Wait - I don't get this. In what way is David Ortiz not an African American? His ancestry is African. He's an American. Is he somehow disqualified because his native tongue was not English? Are there new rules to this? Where's it all written down?
There is a lot rolled up here, but assuming you are serious, race/ethnicity don't work the way you seem to think they do. Race, as it is typically defined in 2017, is not a thing that you can look up by comparing a patch of skin to a color-chart.
Haitians, Somalis, Dominicans, and descendants of American slaves do not necessarily consider themselves to be of the same race/ethnicity, even if their skin-color looks the same. Much as "white" might cover Scandinavians, Russians, and Afghan, you could be talking about vastly different socio-cultural backgrounds.
In Latin America especially, the relationship between race and skin color is a lot more complicated. Similarly, "African American" most typically refers to human beings who are descended from slaves. A white person born in, say, Nigeria or South Africa can make a lot of enemies very quickly by (correctly) referring to themselves as african-american.

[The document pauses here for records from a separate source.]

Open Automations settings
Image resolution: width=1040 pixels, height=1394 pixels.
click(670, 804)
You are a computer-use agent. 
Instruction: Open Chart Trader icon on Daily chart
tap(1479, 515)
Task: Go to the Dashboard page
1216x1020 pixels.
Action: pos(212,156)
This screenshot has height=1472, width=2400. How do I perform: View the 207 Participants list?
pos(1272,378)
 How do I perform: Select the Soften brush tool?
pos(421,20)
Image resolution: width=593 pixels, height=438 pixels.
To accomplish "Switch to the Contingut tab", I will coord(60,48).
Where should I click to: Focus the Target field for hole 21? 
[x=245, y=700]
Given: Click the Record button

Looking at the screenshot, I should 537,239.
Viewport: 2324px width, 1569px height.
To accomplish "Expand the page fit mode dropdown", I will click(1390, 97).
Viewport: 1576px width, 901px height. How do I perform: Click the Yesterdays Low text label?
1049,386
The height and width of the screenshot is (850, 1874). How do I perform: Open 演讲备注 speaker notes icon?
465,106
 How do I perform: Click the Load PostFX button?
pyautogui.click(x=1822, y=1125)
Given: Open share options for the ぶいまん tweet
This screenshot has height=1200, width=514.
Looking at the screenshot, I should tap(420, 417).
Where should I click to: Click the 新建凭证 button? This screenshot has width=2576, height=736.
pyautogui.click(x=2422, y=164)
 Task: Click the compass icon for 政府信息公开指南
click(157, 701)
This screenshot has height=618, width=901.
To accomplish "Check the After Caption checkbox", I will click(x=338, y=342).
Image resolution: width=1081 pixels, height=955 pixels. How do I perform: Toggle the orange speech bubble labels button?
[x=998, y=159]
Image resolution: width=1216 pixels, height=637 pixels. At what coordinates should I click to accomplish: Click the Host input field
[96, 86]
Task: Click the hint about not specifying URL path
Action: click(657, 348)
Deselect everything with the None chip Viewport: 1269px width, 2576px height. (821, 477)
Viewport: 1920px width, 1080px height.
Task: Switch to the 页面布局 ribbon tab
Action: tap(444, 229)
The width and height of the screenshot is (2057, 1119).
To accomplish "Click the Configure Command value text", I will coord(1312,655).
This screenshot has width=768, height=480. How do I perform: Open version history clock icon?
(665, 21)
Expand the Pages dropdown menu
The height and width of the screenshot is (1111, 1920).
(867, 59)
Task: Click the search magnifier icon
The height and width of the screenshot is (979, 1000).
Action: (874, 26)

If you are a human being, then your ancestors were African. By that measure, every American is an African-American. But Americans whose grandparents and great-grandparents were born in, say, Ireland, tend to call themselves Irish-Americans, even if their great-great grandparents were Romans, Gauls, Vikings, or some such. Their cultural and historical ancestry is Irish, even if their hair is not red.
Pale skin and red hair are more common in Ireland than they are in many other places, but there are also pale red-heads in Scotland, Italy, Iran, and plenty other parts of the world. You can't test for "Irishness" with a color chart, and red hair does not make an Afghani Irish.
If you want rules and charts to determine which race people fall into, then you are probably going to be disappointed.